|Transparency||Transparent to Semi-transparent|
|Luster||Vitreous or silky|
|Fracture||sub-conchoidal to splintery|
|Hardness||3.5 to 4|
|Optical Character||Biaxial - ; Double Refractive|
|Fluorescence||May be exhibited|
|Comments||Attacked by acid HCL|
The principal interest that aragonite (ah-RAG-oh-nite) holds for the jeweler is the fact that it is the major constituent of most pearls. In nature, however, it occurs occasionally as clear crystals and as the usual constituent of stalactites and stalagmites in limestone caves.
Both types have been cut as curiosities or for collectors; therefore, a brief mention of its properties as a natural inorganic mineral is warranted.
Aragonite has the same chemical composition as calcite (calcium carbonate) but is the less stable form. It belongs to the orthorhombic system, and twinning sometimes makes the crystals assume a pseudo-hexagonal symmetry. Unlike calcite, it has distinct, not perfect, cleavage; however, like calcite, it is too soft for durability. Aragonite is much less common in its occurrence than calcite. In its massive, crystalline-aggregate form it is often used for carvings and small souvenirs, as is calcite. Stalagmites and stalactites, which have a concentric structure, are occasionally stained and carved. Clear, brown crystals from Baja California, Mexico, have been faceted for collectors.

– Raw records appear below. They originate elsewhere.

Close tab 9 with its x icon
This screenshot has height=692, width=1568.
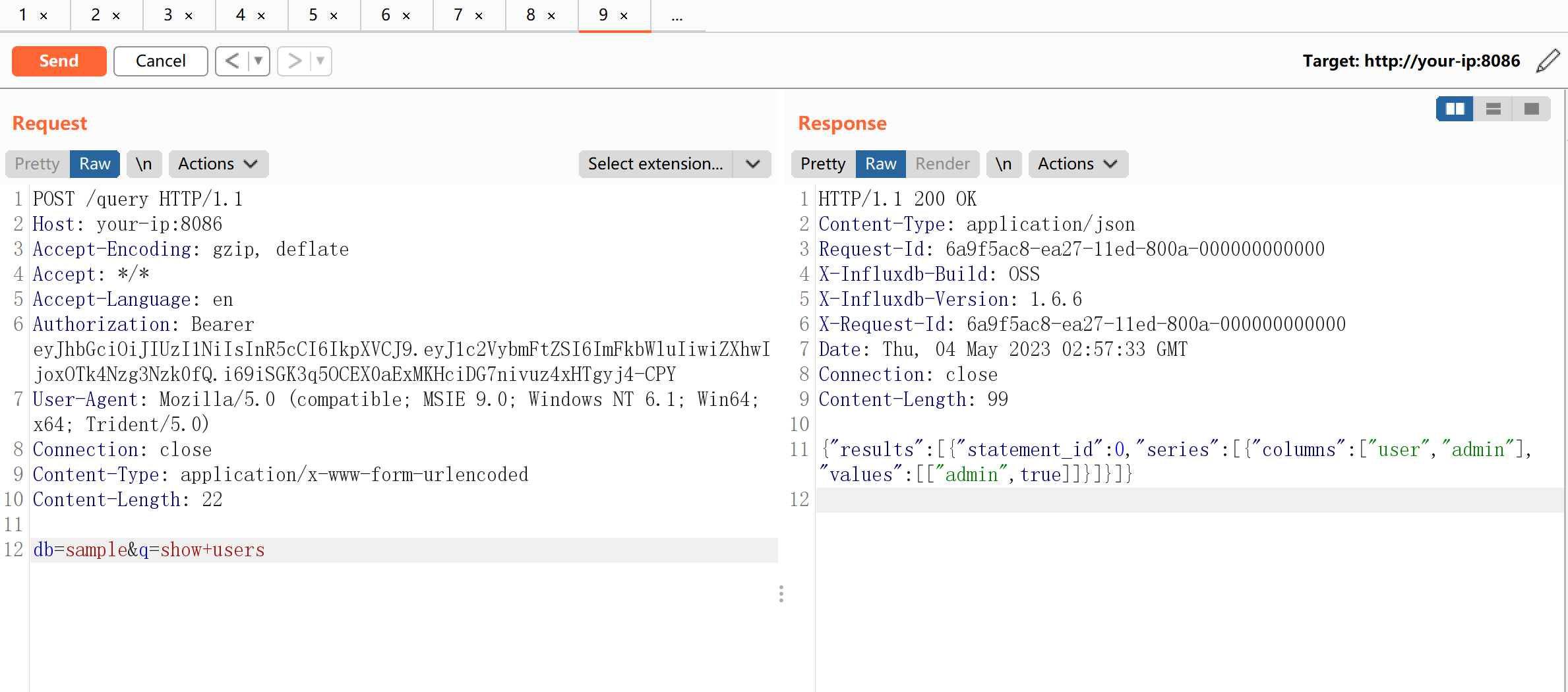pos(624,16)

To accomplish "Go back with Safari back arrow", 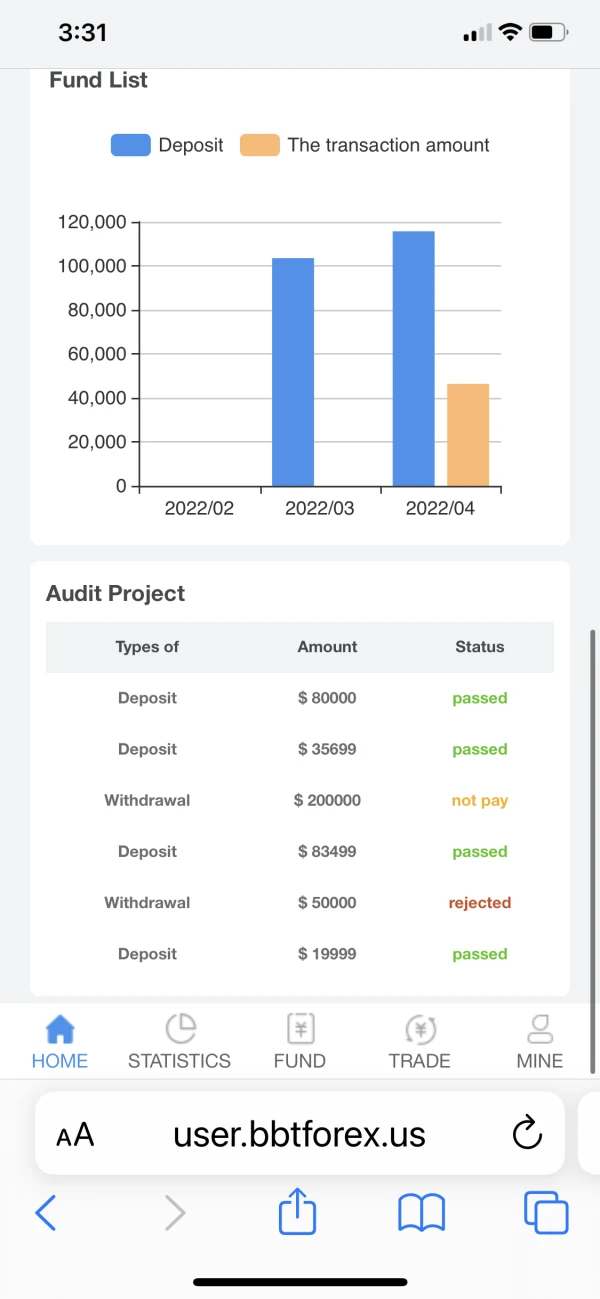I will click(46, 1213).
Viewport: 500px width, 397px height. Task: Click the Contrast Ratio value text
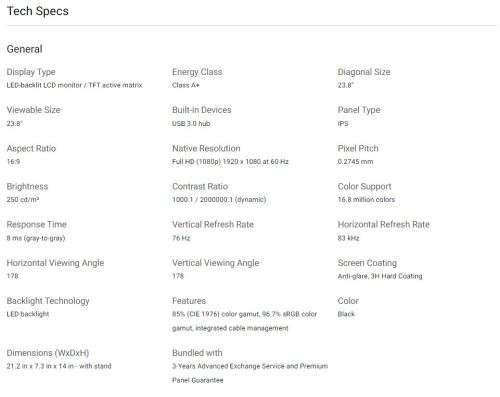219,200
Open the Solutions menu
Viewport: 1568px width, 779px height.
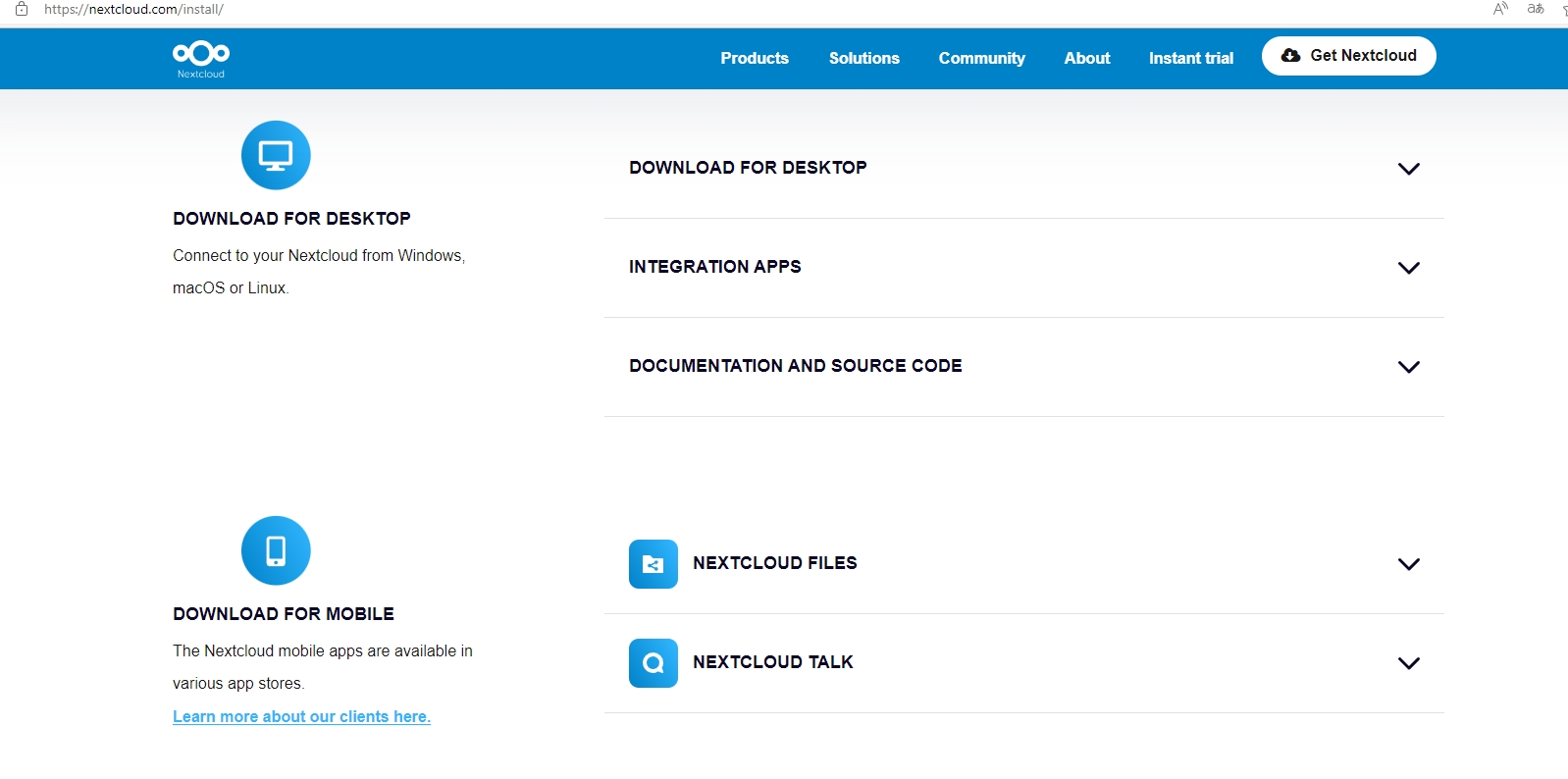click(863, 58)
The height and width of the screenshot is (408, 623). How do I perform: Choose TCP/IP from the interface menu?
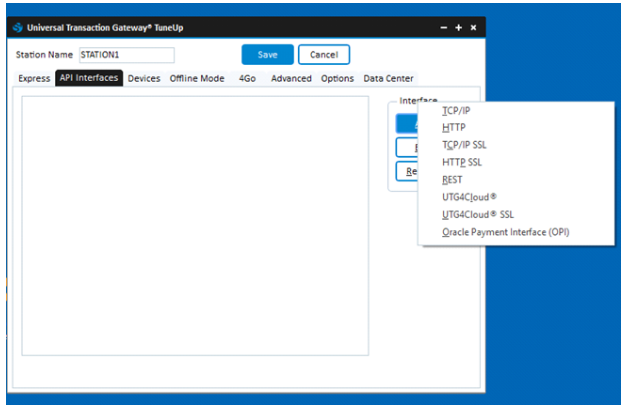(x=456, y=111)

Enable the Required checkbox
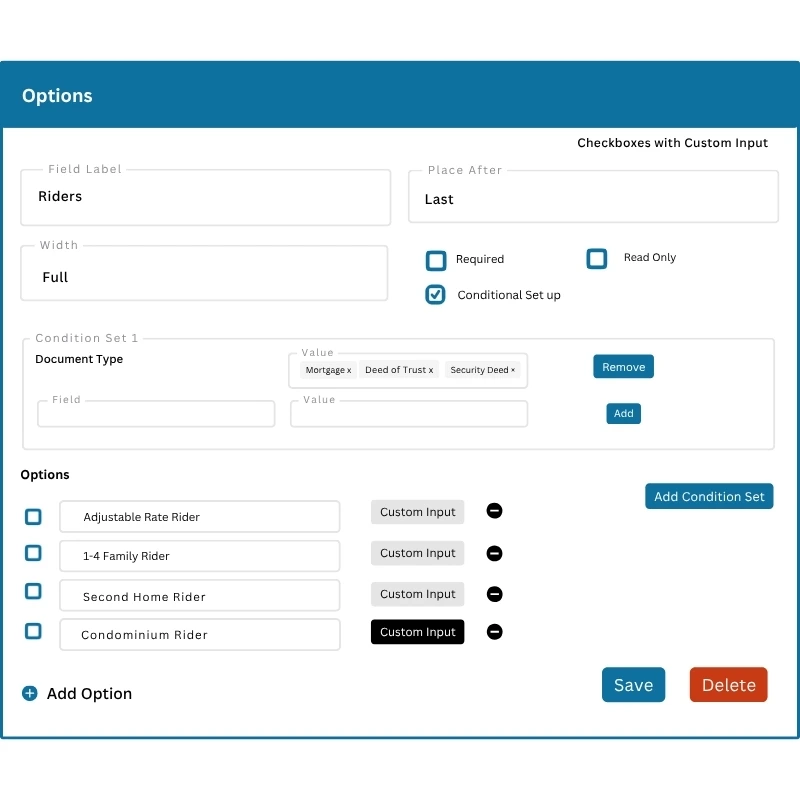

Aragonite received its name from Aragon, Spain, an early locality for the mineral. Other notable localities are in Czechoslovakia; Bohemia; Austria; Mt. Vesuvius, Italy; England; and Bolivia. It occurs in the United States in Pennsylvania, Texas, Iowa, Missouri, South Dakota, New Medico, Arizona and Colorado. It is most commonly associated with gypsum and beds of iron ore.
The hardness of aragonite is 3 1/2 to 4, the luster is vitreous (silky on specimens that resemble satinspar), the streak is white, and the fracture is subconchoidal to splintery in massive material. The specific gravity is about 2.94, and the refractive index is 1.530 - 1.685, with a consequent birefringence of .155. As carbonates, both aragonite and calcite effervesce when a drop of acid is placed on them.